It is estimated that India needs up to USD10 trillion to achieve its net-zero ambitions. To further its decarbonisation efforts, the government has, for now, chosen to establish market mechanisms rather than impose carbon taxes. It hopes to attract sufficient climate finance to help bring down the cost of adopting decarbonisation technologies.

Gautam Chabra
Gautam Chabra
Partner
Trilegal

India already has in place a number of carbon initiatives. The renewable energy certificate (REC) mechanism deals with trading environmental attributes from the generation of electricity from renewable energy projects. The perform, achieve and trade scheme for the trading of energy-saving certificates (ESCerts) incentivises entities that beat their mandatory energy efficiency targets. Recently, the government has introduced the carbon credits trading scheme (CCTS) to develop an Indian carbon market (ICM) on a cap-and-trade basis. Obligated entities that achieve their mandatory emissions reduction targets will earn credits to trade on the ICM with obligated and voluntary buyers. The voluntary green credits programme (GCP) and the framework for a voluntary carbon market in agriculture are being set up to encourage environmentally positive activities such as afforestation, waste management and sustainable agriculture.

India also has dealings with voluntary carbon markets, with projects in various sectors registered with the likes of Verra and Gold Standard.

While interest around emissions trading is encouraging, some areas should be clarified. Inconsistent court rulings have been made on whether income from the transfer of RECs, ESCerts and emissions reduction certificates (ERC) is capital or revenue. Under the Income Tax Act, 1961, capital is not subject to tax unless specifically made so, whereas all revenue is taxable. While the government has confirmed the taxability of ERCs under the Clean Development Mechanism by imposing tax at the rate of 10% on income from their transfer, the taxability of RECs, ESCerts, and other ERCs including under CCTS, GCP and other voluntary mechanisms is uncertain. Clarity is also needed on the goods and services tax treatment of ERCs.

Meyyappan Nagappan
Meyyappan Nagappan
Partner
Trilegal

Where ERCs are generated through underlying activities in one country, such as afforestation in India, but owned by residents of another, there may be doubt regarding which country has jurisdiction over them. This will affect their taxability.

Companies using funds to meet their expenditure requirement for corporate social responsibility (CSR) provisions under the Companies Act, 2013, such as for afforestation, may also become eligible to receive ERCs under the GCP or other voluntary mechanisms. There may be a good case to be made that as long as revenue received from the sale of ERCs is reused to fund further CSR activities, such overlap may be allowed. However, clarification would be helpful.
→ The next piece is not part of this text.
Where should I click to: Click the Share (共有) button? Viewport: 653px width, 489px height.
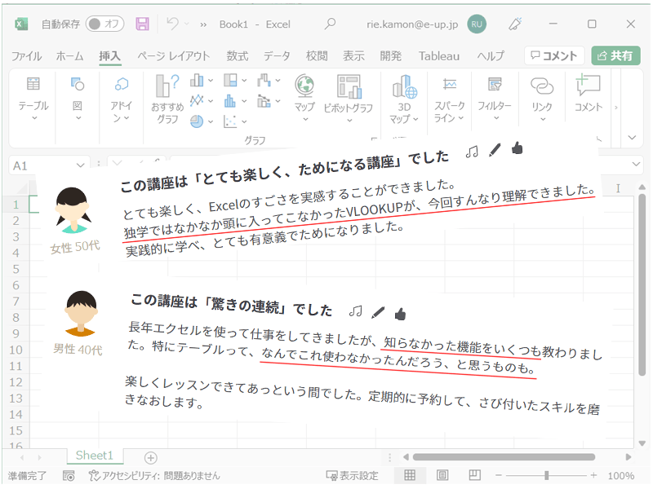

While India may prioritise ensuring that market mechanisms are meeting its NDCs by not exporting ERCs, a mechanism for the participation of foreign buyers may be attractive because it attracts international climate finance. Entities in developed countries that are heavily invested in hard-to-abate sectors such as petrochemicals, iron and steel, shipping and aviation or are under stakeholder pressure from climate-sensitive investors, especially sovereign wealth funds, pension funds and financial institutions, are likely to seek developing markets such as India for opportunities to offset their carbon emissions.

Rules for the fungibility of various types of ERCs, where each certificate may represent different units, and a common ICM may give impetus to the carbon market. The government may consider framing rules for intermediary traders to participate in these markets.

While the government still needs to establish these carbon markets and design them so that the carbon price discovered through them is sufficient to strongly incentivise decarbonisation, resolving grey areas may result in a faster adoption of the market mechanism by stakeholders.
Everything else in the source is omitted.